Tels sont les principes que la France, avec l'Union Européenne, défendra demain à Kyoto. Ce sont ceux que j'ai défendus avec force et détermination, notamment lors de la dernière réunion des principaux pays les plus industrialisés à Denver.




Monsieur le Président, Mesdames, Messieurs, Fernand Braudel a observé que, dans les périodes de reflux économique, la culture intervient avec force. Sans doute parce qu'il lui appartient de soutenir un édifice chancelant. Aujourd'hui, alors qu'une transition nous porte vers un autre monde, c'est à la science que revient ce rôle de passeur.
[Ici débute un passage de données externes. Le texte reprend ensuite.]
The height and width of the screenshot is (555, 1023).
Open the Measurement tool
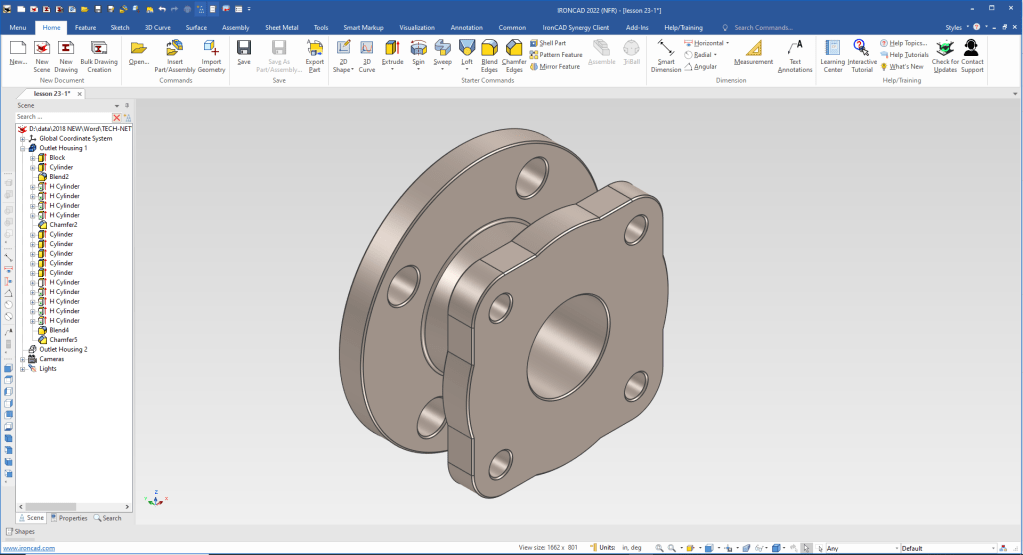click(x=753, y=52)
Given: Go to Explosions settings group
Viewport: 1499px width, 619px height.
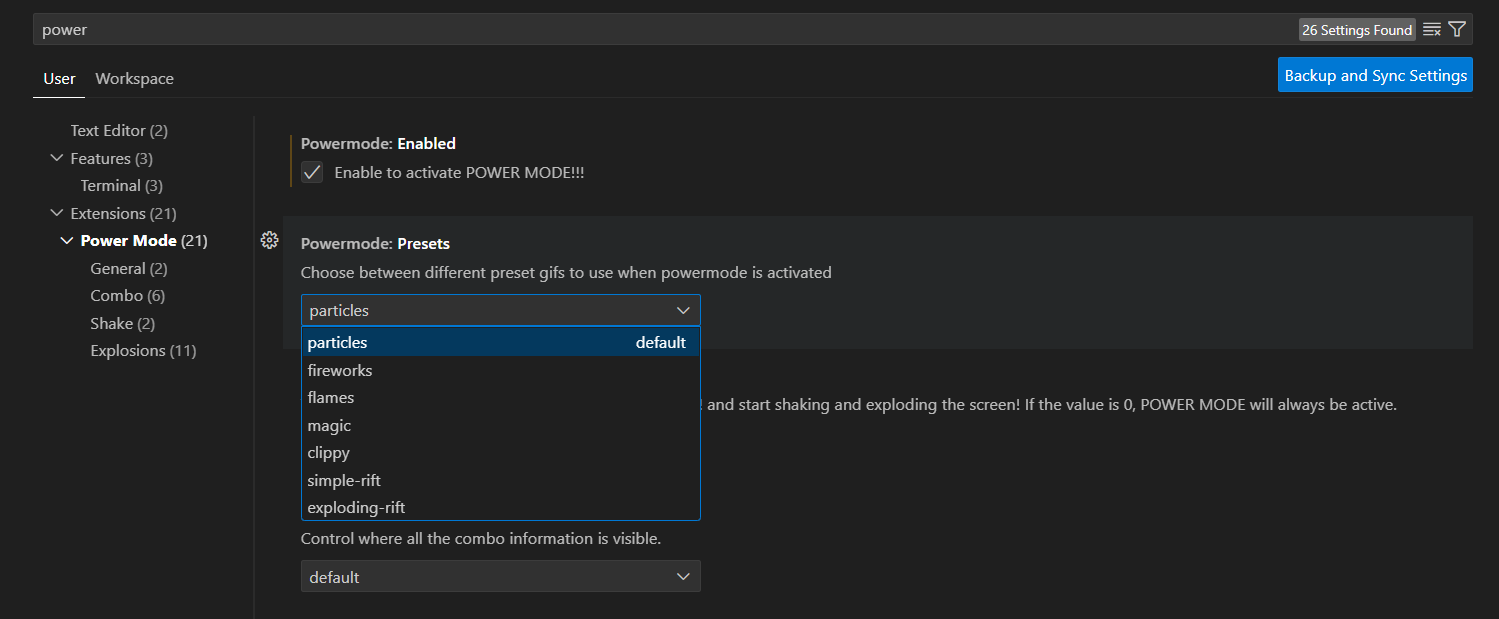Looking at the screenshot, I should [x=142, y=351].
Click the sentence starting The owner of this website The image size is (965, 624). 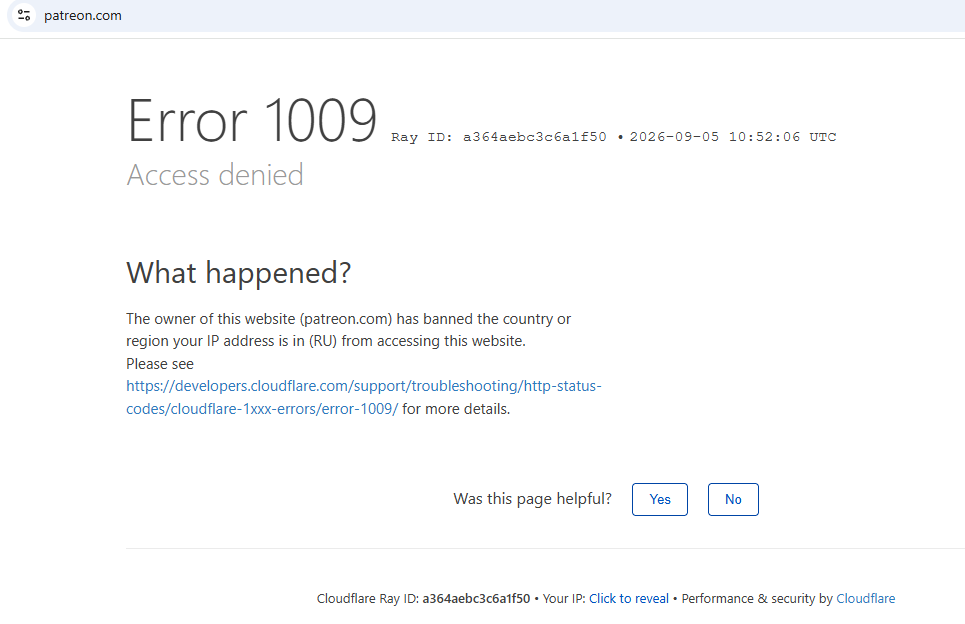348,330
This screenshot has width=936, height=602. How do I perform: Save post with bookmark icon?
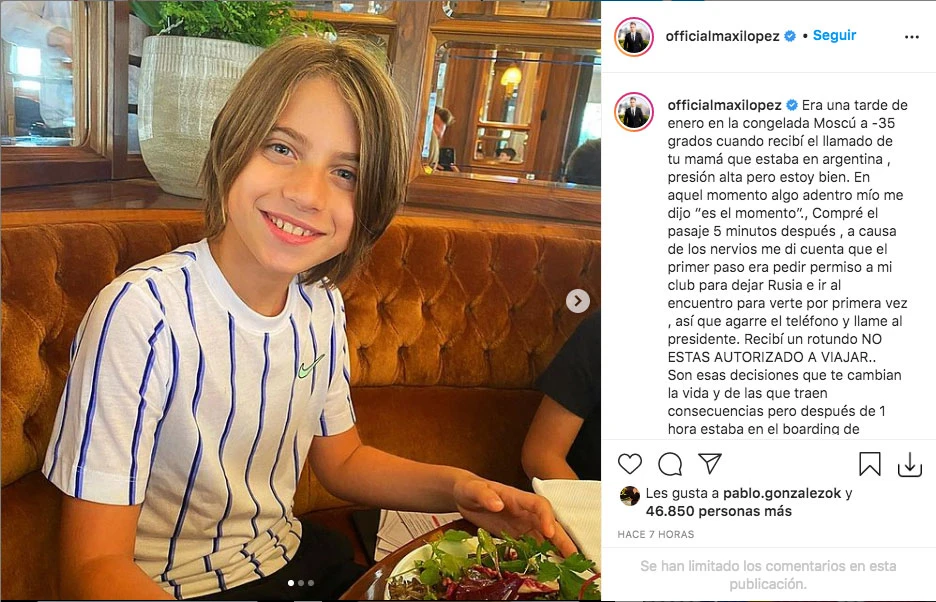[870, 464]
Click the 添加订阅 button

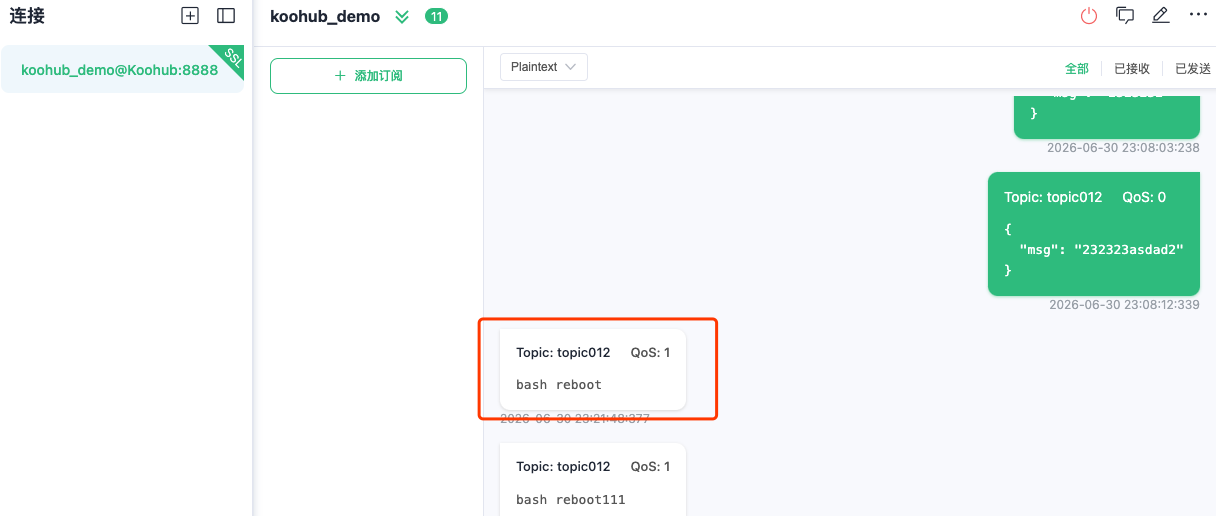(368, 76)
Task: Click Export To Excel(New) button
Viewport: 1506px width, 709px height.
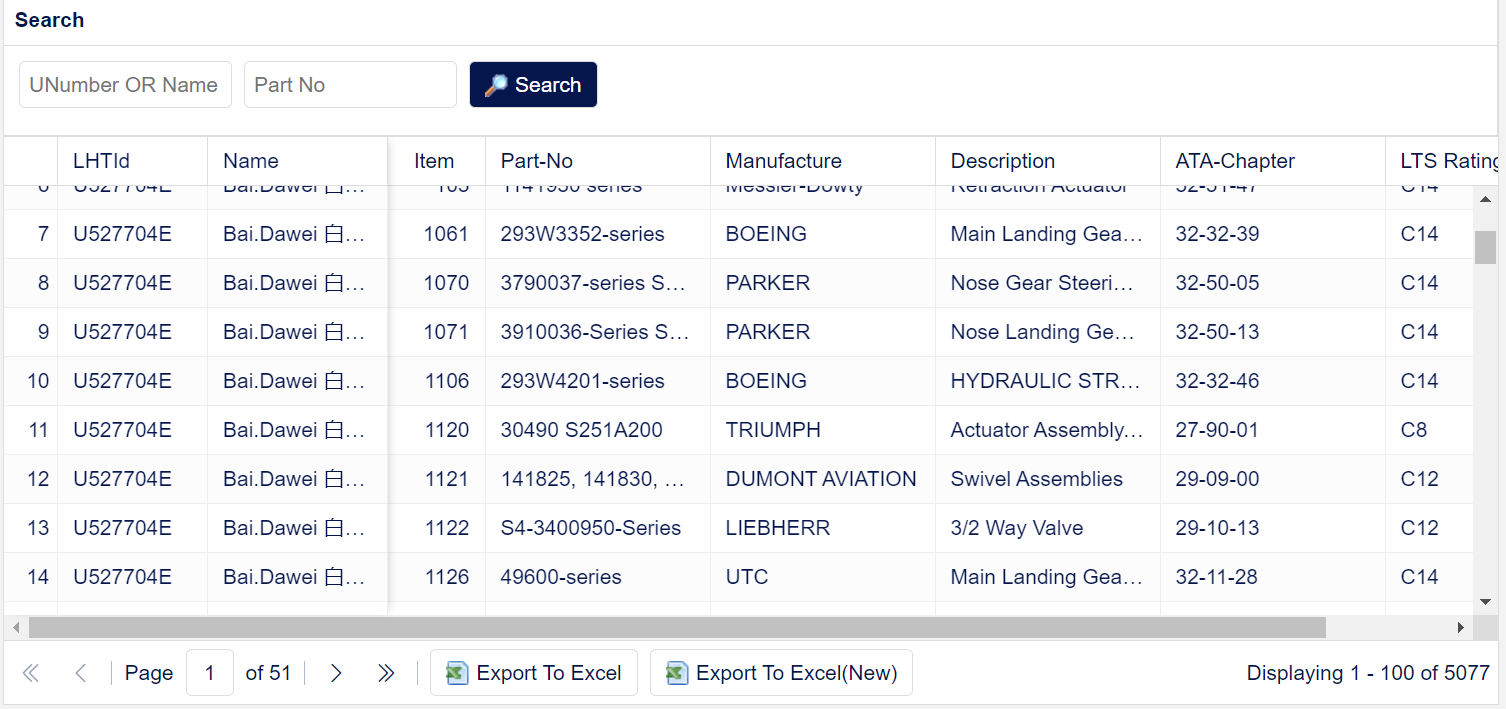Action: [x=781, y=673]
Dans un ouvrage destiné à compléter " L'Identité de la France " et que son décès laissa malheureusement à l'état d'ébauche, Braudel souligne que Paris fut, pendant près de sept siècles, le centre culturel du monde, sans en être jamais le centre économique. Depuis un demi-siècle, cette prééminence s'est estompée. Ces réflexions de Braudel, souvent relues, me font imaginer une France qui, par toutes ses sciences et ses cultures, pourrait retrouver pleinement ce rôle. Ce doit être notre ambition, c'est une question de volonté politique. Et en vous voyant, Mesdames et Messieurs, tous ici rassemblés, tous de si haute qualité intellectuelle, et bien ce rêve m'apparaît réalisable.